Lines holding the string "pixels" in the listing below are to be copied.

== Stored data ==
#####
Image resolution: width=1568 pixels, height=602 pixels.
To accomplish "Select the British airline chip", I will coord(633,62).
#####
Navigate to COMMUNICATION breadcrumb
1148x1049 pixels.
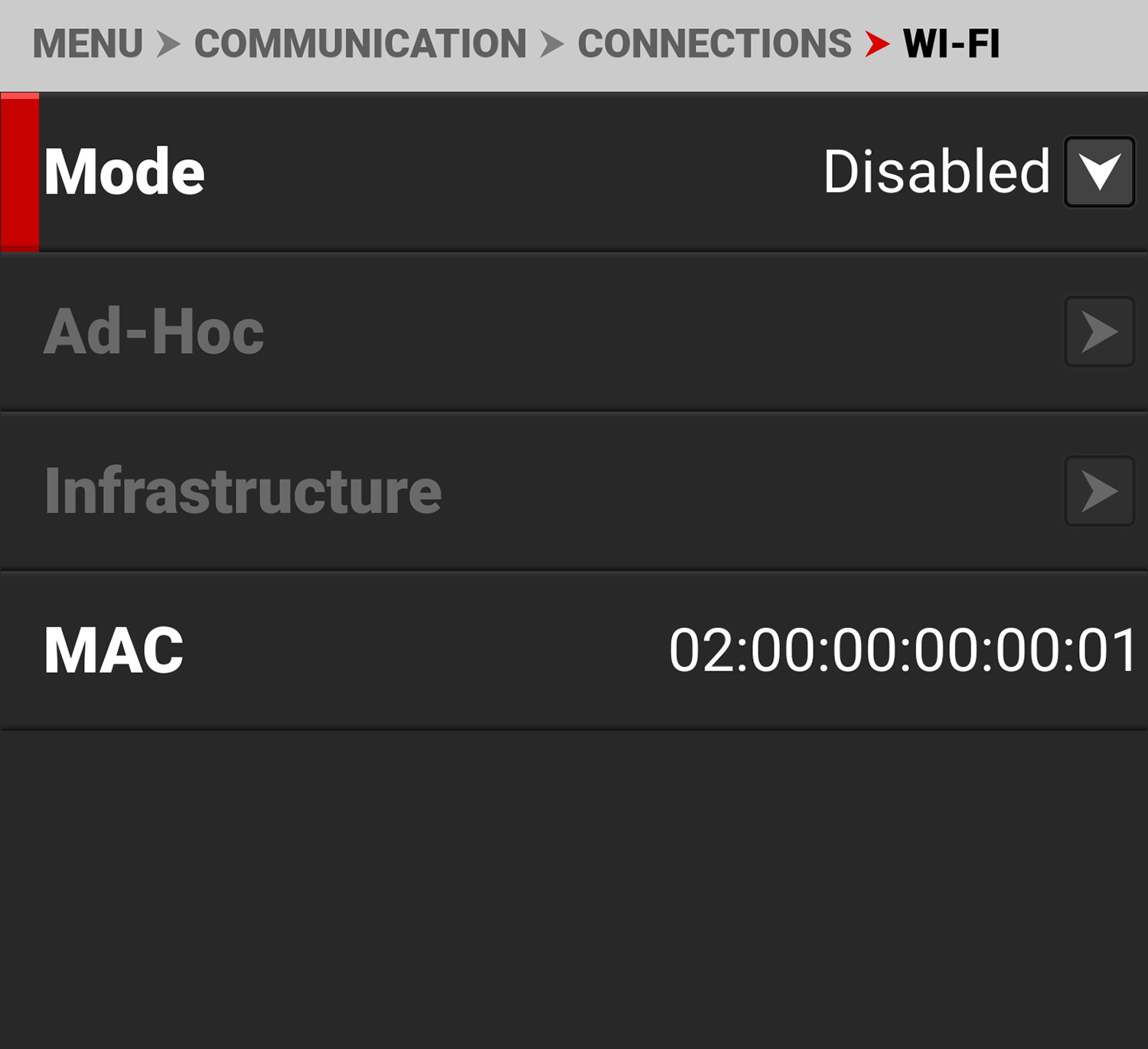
#####
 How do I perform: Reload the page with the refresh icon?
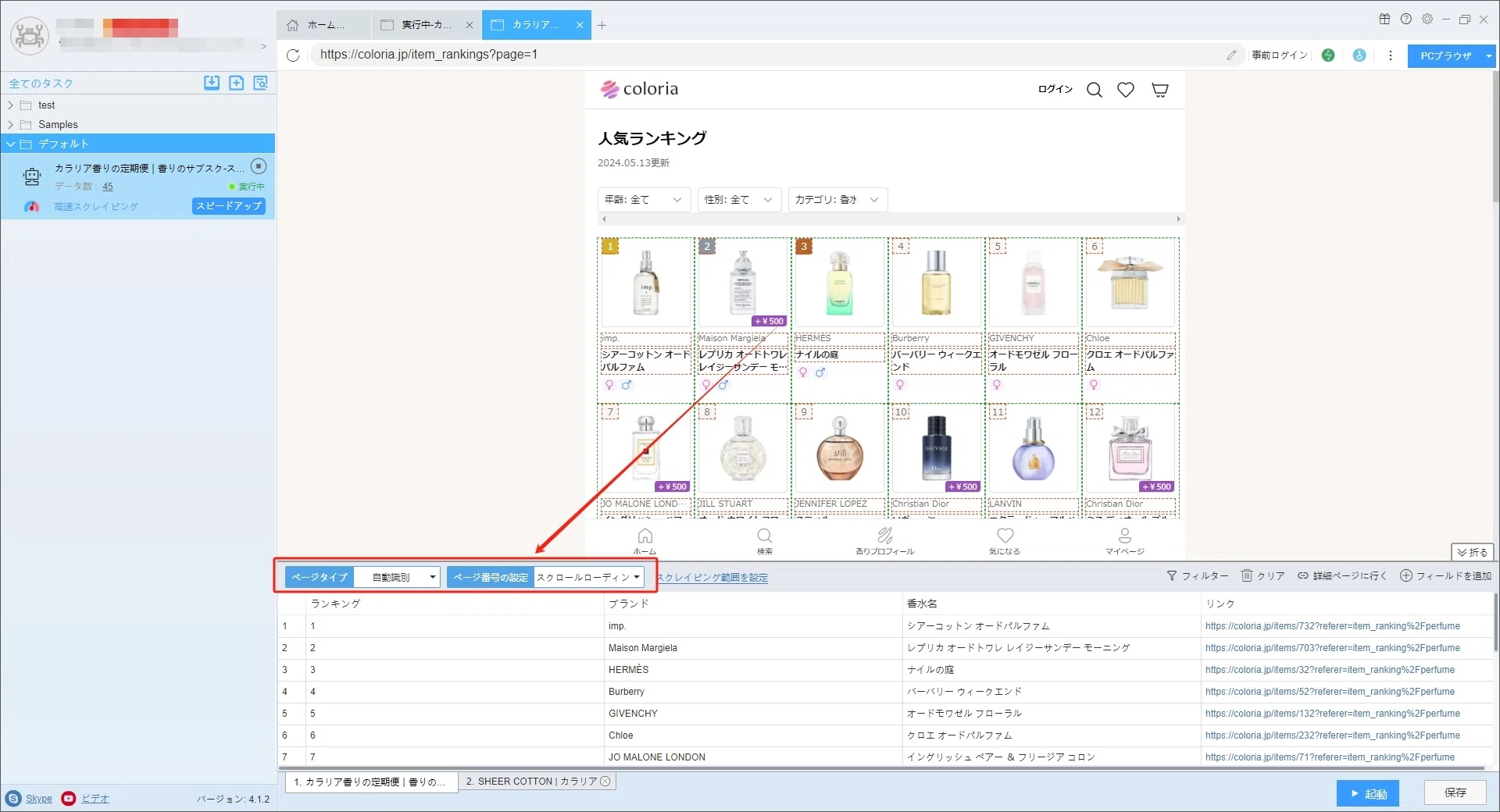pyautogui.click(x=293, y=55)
#####
== Written answer ==
Image resolution: width=1568 pixels, height=602 pixels.
1148x1049 pixels.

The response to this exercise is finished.